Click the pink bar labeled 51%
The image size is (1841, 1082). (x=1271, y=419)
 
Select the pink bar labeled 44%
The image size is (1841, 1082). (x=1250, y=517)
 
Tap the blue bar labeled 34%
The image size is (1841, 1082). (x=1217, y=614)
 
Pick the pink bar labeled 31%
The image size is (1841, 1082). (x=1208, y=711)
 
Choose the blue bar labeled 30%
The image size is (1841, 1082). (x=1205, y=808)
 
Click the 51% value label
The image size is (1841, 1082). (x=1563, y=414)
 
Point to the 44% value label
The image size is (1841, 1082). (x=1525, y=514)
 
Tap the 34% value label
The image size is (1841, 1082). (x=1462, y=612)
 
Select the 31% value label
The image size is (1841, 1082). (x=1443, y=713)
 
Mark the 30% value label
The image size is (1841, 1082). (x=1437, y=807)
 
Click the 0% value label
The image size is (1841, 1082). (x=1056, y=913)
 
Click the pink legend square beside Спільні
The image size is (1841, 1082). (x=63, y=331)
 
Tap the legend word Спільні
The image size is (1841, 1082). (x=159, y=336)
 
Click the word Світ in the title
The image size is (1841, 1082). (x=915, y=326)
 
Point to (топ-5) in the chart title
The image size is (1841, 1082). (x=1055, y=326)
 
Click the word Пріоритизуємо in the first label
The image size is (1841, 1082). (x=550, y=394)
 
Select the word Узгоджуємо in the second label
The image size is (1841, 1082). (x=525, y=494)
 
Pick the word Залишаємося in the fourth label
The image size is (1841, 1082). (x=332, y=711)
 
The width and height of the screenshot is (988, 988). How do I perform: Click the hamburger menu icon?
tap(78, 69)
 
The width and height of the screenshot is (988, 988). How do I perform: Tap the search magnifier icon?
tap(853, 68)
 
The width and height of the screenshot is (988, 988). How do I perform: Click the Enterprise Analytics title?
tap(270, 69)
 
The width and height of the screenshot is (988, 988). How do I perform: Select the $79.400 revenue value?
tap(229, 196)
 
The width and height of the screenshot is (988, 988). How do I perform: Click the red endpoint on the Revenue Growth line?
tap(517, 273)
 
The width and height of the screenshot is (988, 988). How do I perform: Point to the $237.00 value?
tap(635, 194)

####

Turn the material above into a numbered list with one line per item, and leave out the blank lines.

1. Click the pink bar labeled 51%
2. The image size is (1841, 1082). (x=1271, y=419)
3. Select the pink bar labeled 44%
4. The image size is (1841, 1082). (x=1250, y=517)
5. Tap the blue bar labeled 34%
6. The image size is (1841, 1082). (x=1217, y=614)
7. Pick the pink bar labeled 31%
8. The image size is (1841, 1082). (x=1208, y=711)
9. Choose the blue bar labeled 30%
10. The image size is (1841, 1082). (x=1205, y=808)
11. Click the 51% value label
12. The image size is (1841, 1082). (x=1563, y=414)
13. Point to the 44% value label
14. The image size is (1841, 1082). (x=1525, y=514)
15. Tap the 34% value label
16. The image size is (1841, 1082). (x=1462, y=612)
17. Select the 31% value label
18. The image size is (1841, 1082). (x=1443, y=713)
19. Mark the 30% value label
20. The image size is (1841, 1082). (x=1437, y=807)
21. Click the 0% value label
22. The image size is (1841, 1082). (x=1056, y=913)
23. Click the pink legend square beside Спільні
24. The image size is (1841, 1082). (x=63, y=331)
25. Tap the legend word Спільні
26. The image size is (1841, 1082). (x=159, y=336)
27. Click the word Світ in the title
28. The image size is (1841, 1082). (x=915, y=326)
29. Point to (топ-5) in the chart title
30. The image size is (1841, 1082). (x=1055, y=326)
31. Click the word Пріоритизуємо in the first label
32. The image size is (1841, 1082). (x=550, y=394)
33. Select the word Узгоджуємо in the second label
34. The image size is (1841, 1082). (x=525, y=494)
35. Pick the word Залишаємося in the fourth label
36. The image size is (1841, 1082). (x=332, y=711)
37. The width and height of the screenshot is (988, 988). How do I perform: Click the hamburger menu icon?
38. tap(78, 69)
39. The width and height of the screenshot is (988, 988). How do I perform: Tap the search magnifier icon?
40. tap(853, 68)
41. The width and height of the screenshot is (988, 988). How do I perform: Click the Enterprise Analytics title?
42. tap(270, 69)
43. The width and height of the screenshot is (988, 988). How do I perform: Select the $79.400 revenue value?
44. tap(229, 196)
45. The width and height of the screenshot is (988, 988). How do I perform: Click the red endpoint on the Revenue Growth line?
46. tap(517, 273)
47. The width and height of the screenshot is (988, 988). How do I perform: Point to the $237.00 value?
48. tap(635, 194)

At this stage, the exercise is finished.